On the React side, there are two ways in. If you’re already using Vercel’s `useChat`

, the SDK ships a drop-in transport: you keep the hook and just swap in ours. This demo goes a little deeper and uses the SDK’s own React hooks instead (the `view.send`

above comes from one of them, `useView`

), because it needs the explicit control over when Bernard is invoked that we covered above. Either way you don’t have to build the realtime or state layer yourself: those hooks are the same shape as `useChat`

, handing you a synced `messages`

list and a `send`

, so you write your own message components and little else.

On the server, the change is small: your inference code stays the same, since the agent is still a normal Vercel `streamText`

call. You just wrap that call in an AI Transport session, as the snippet above shows.

When you use Ably AI Transport, you also get access to all of the features that come built in with Ably channels. For example, in the demo, we used [Ably LiveObjects](https://ably.com/liveobjects) to drive the shared itinerary: the agent writes itinerary updates to a shared LiveMap, and clients receive updates to the itinerary in realtime, using these updates to drive the itinerary UI (the map and the list).

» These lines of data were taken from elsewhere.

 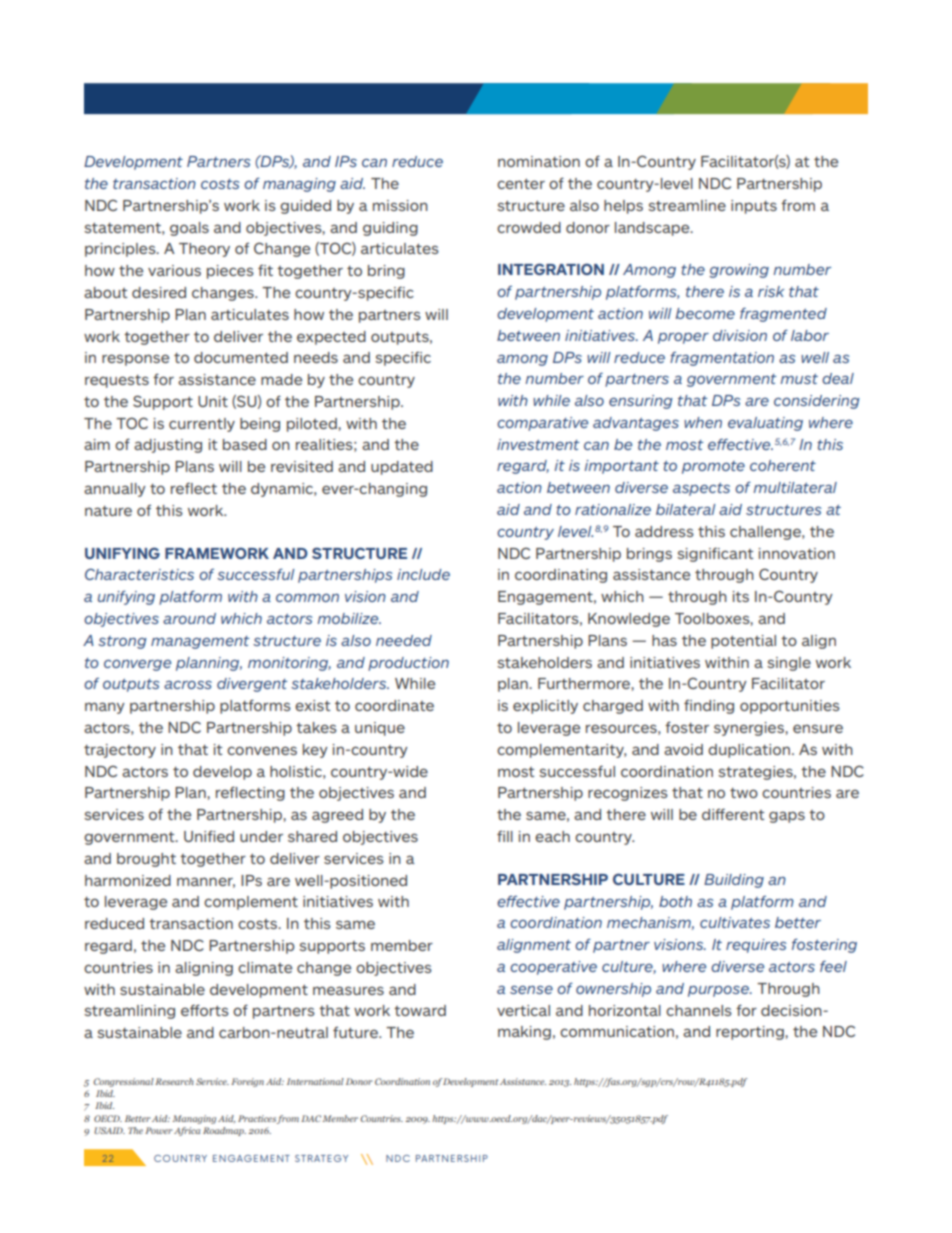 What do you see at coordinates (146, 860) in the screenshot?
I see `brought` at bounding box center [146, 860].
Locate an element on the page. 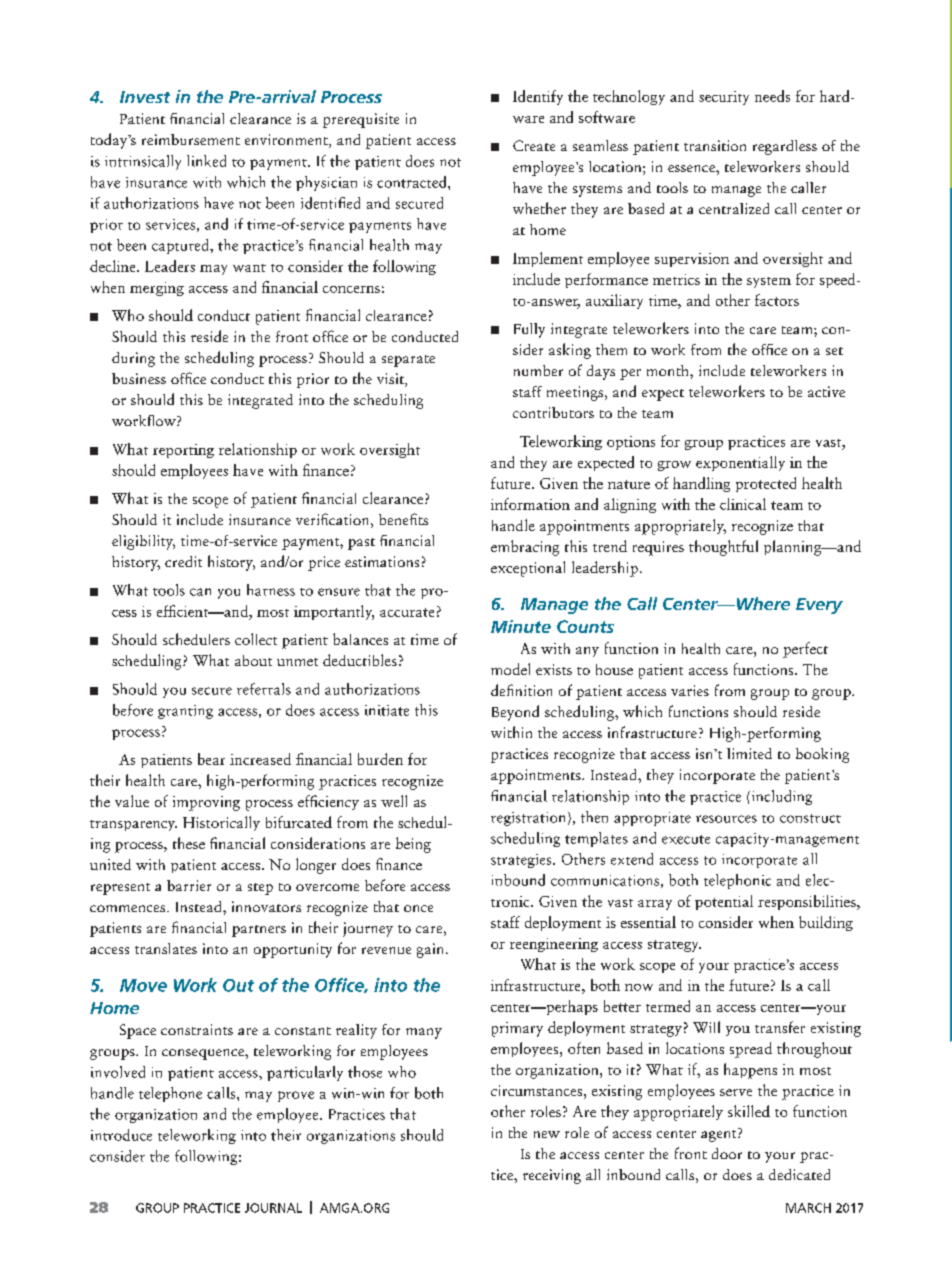  transition is located at coordinates (715, 145).
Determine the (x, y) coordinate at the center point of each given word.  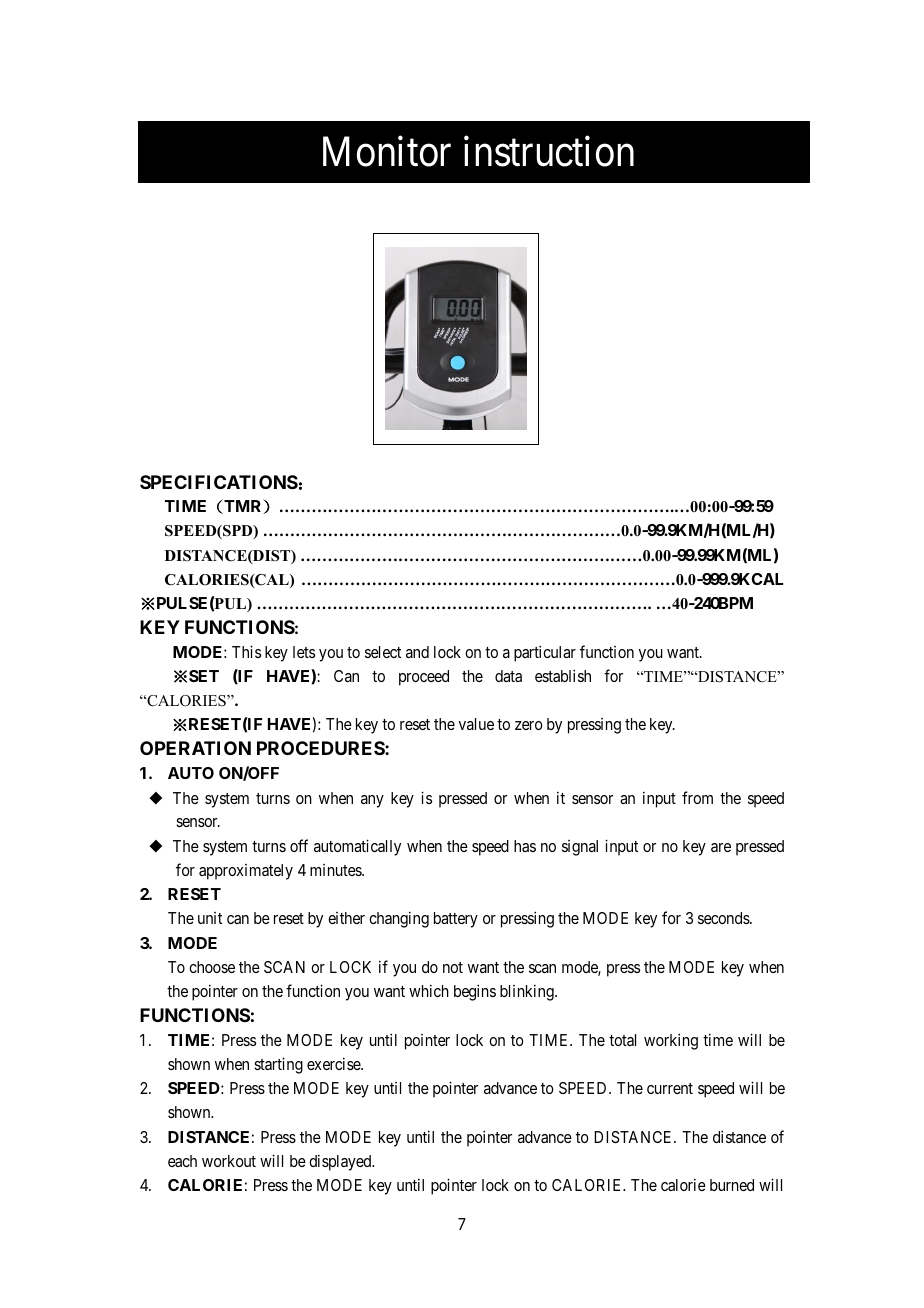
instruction (549, 152)
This (246, 651)
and (417, 652)
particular (545, 653)
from (697, 797)
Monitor (387, 152)
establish (563, 675)
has (525, 846)
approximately (246, 872)
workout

In addition to the features that we’ve shown in this demo, Ably AI Transport also offers you:

**Resumable streaming** that survives reconnections and the corporate proxies that quietly kill long-lived HTTP streams.**Session continuity across devices**, with three delivery paths from one SDK: stream while connected, catch up on reconnect, and push notification when offline.**Agent presence**, so a crashed or stalled agent is a presence event rather than something you infer from a silent stream.** Human handover**, where a person can step into a live session and take over from an agent without the conversation breaking.** Bidirectional control**, so a user can cancel, redirect, or steer an agent mid-run instead of cancelling and starting over.** Multi-agent coordination**, with several agents fanning into a single session.